→ **Exercise aim**
Reproduce the data verbatim, starting at the line that contains "The image size is (768, 478)." and ending after the line that contains "pyautogui.click(x=343, y=122)".

→ **Data for the task**
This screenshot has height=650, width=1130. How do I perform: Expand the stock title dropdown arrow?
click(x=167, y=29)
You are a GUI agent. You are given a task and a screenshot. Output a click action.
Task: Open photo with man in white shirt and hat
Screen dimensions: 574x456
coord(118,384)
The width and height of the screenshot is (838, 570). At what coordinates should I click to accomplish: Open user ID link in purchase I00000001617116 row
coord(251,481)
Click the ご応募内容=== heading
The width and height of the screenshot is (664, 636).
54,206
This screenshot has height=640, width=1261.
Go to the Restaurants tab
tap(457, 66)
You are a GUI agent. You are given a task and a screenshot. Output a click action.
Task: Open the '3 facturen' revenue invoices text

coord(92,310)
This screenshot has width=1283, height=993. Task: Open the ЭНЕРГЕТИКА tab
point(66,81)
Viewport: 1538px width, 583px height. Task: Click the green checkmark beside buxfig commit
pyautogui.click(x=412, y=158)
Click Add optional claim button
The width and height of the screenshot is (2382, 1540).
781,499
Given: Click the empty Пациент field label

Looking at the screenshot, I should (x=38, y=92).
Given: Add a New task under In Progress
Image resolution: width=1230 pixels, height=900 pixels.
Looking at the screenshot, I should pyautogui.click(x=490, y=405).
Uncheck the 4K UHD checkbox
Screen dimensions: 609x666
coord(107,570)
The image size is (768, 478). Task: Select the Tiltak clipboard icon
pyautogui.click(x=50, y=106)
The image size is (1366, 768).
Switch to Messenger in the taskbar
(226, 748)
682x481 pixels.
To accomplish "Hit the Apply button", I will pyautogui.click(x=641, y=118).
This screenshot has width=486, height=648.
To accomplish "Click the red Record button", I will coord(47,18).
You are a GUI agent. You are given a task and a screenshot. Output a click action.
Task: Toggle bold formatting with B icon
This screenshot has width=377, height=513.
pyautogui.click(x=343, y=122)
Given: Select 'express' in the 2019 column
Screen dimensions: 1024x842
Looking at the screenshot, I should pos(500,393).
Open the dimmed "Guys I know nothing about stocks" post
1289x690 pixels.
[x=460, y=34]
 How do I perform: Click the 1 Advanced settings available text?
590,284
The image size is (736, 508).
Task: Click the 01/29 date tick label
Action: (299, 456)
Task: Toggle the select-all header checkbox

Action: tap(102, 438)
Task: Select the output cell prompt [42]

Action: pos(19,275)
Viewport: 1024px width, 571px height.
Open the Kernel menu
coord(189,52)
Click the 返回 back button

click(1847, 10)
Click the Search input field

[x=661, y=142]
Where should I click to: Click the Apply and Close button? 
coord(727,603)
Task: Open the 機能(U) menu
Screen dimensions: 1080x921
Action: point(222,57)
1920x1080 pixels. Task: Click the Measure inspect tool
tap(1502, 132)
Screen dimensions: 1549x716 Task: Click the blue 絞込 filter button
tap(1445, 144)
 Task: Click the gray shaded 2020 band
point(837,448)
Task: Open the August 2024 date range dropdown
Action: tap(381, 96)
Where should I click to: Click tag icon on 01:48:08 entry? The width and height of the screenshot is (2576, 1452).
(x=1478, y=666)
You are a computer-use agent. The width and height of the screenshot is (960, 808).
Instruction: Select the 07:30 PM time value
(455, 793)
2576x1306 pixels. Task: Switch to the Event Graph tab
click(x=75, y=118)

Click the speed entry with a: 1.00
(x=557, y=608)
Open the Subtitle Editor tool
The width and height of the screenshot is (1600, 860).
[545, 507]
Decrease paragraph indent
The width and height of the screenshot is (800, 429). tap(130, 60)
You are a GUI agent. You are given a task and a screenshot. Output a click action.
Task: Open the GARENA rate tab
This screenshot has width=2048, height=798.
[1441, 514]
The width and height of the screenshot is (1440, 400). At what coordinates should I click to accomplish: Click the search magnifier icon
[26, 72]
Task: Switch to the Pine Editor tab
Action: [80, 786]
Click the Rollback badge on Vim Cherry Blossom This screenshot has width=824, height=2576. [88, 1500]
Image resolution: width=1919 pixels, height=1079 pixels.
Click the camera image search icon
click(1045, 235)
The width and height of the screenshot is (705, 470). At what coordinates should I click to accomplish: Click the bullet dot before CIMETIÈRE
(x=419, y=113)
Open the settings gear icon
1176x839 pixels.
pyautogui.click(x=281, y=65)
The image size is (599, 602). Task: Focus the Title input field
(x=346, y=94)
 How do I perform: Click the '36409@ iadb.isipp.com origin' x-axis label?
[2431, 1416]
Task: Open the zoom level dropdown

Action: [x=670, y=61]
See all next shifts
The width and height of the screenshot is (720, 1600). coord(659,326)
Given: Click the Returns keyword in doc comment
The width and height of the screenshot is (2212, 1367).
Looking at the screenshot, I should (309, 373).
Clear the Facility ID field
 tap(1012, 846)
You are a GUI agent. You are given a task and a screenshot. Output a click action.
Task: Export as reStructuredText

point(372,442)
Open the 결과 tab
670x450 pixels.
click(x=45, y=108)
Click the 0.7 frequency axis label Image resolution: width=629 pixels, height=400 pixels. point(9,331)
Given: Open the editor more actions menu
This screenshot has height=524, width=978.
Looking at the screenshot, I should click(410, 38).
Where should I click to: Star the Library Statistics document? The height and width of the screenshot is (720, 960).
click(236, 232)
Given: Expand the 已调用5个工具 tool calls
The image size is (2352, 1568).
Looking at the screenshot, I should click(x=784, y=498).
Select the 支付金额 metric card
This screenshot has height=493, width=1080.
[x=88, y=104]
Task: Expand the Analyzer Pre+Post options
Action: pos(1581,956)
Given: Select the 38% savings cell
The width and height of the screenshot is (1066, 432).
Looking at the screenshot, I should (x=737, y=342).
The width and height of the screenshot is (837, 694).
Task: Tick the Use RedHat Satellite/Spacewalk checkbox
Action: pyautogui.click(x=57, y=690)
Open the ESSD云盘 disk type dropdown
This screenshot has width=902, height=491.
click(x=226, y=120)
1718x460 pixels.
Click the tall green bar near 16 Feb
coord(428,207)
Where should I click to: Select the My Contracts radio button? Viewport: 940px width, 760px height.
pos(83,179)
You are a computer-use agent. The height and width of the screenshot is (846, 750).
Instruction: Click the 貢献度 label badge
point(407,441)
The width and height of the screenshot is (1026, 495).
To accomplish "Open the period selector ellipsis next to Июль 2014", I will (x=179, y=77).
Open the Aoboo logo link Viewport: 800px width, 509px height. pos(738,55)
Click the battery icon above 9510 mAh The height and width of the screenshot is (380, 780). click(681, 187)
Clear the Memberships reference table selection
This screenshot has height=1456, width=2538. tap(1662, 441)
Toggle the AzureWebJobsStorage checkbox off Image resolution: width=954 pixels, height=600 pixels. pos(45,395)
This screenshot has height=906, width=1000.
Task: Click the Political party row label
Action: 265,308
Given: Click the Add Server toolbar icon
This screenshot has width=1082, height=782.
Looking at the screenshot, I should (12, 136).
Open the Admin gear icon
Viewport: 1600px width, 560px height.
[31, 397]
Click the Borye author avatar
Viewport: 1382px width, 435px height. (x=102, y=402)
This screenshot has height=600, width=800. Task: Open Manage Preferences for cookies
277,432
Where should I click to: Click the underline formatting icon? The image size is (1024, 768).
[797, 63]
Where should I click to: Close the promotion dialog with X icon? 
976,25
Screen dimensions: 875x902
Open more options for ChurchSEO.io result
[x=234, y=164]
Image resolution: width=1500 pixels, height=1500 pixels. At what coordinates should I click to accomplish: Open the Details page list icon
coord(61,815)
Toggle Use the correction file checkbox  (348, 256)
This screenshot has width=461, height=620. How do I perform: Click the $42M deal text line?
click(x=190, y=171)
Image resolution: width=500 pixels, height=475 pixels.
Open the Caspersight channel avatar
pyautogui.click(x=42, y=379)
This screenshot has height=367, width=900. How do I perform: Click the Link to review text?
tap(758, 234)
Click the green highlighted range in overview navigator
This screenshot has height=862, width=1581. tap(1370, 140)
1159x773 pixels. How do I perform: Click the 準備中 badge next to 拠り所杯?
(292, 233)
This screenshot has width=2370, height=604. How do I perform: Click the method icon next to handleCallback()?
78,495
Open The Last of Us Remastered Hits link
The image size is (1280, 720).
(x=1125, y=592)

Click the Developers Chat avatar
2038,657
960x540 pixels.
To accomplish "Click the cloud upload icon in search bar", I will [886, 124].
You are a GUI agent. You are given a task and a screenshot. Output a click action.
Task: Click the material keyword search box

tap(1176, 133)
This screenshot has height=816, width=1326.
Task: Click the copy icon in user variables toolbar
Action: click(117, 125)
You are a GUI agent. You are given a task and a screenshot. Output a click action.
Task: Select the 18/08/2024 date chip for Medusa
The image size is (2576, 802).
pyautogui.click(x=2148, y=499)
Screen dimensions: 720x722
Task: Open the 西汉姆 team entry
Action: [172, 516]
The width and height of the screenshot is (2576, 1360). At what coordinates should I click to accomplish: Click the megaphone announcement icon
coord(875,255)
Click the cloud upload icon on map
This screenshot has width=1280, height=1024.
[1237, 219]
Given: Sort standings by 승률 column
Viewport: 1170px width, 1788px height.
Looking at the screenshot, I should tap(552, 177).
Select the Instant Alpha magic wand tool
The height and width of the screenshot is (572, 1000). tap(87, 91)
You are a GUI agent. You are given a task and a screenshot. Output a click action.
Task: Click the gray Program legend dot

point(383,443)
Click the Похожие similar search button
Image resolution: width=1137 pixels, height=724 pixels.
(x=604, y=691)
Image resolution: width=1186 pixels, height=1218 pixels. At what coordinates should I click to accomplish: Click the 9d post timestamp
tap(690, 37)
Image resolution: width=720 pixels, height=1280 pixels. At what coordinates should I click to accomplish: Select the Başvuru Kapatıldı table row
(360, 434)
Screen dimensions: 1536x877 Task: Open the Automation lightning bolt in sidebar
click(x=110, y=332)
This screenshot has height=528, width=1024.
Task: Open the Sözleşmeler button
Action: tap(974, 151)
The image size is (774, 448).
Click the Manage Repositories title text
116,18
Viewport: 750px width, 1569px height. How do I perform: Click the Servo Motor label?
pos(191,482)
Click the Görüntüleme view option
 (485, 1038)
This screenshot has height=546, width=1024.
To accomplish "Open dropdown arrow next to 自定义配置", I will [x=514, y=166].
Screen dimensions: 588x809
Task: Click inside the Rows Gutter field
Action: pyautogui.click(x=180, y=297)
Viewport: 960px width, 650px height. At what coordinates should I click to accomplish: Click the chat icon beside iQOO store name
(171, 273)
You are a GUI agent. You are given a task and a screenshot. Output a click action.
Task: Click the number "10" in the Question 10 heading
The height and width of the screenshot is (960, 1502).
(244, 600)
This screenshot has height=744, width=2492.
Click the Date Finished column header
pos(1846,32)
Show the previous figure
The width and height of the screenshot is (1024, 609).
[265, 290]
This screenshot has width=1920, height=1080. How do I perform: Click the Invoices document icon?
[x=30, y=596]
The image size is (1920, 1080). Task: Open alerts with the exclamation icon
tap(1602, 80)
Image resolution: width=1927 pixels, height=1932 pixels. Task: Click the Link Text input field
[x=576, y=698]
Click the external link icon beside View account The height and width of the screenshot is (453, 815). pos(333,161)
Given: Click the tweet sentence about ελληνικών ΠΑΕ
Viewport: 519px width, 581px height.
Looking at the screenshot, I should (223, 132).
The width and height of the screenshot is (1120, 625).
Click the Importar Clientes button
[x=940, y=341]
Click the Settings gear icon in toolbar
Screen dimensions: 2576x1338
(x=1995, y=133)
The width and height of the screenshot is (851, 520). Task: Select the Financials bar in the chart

→ **Result**
The image size is (768, 478). Task: Select the Tiltak clipboard icon
pyautogui.click(x=50, y=106)
The image size is (1366, 768).
Switch to Messenger in the taskbar
(226, 748)
682x481 pixels.
To accomplish "Hit the Apply button", I will pyautogui.click(x=641, y=118).
This screenshot has width=486, height=648.
To accomplish "Click the red Record button", I will coord(47,18).
You are a GUI agent. You are given a task and a screenshot. Output a click action.
Task: Toggle bold formatting with B icon
This screenshot has width=377, height=513.
pyautogui.click(x=343, y=122)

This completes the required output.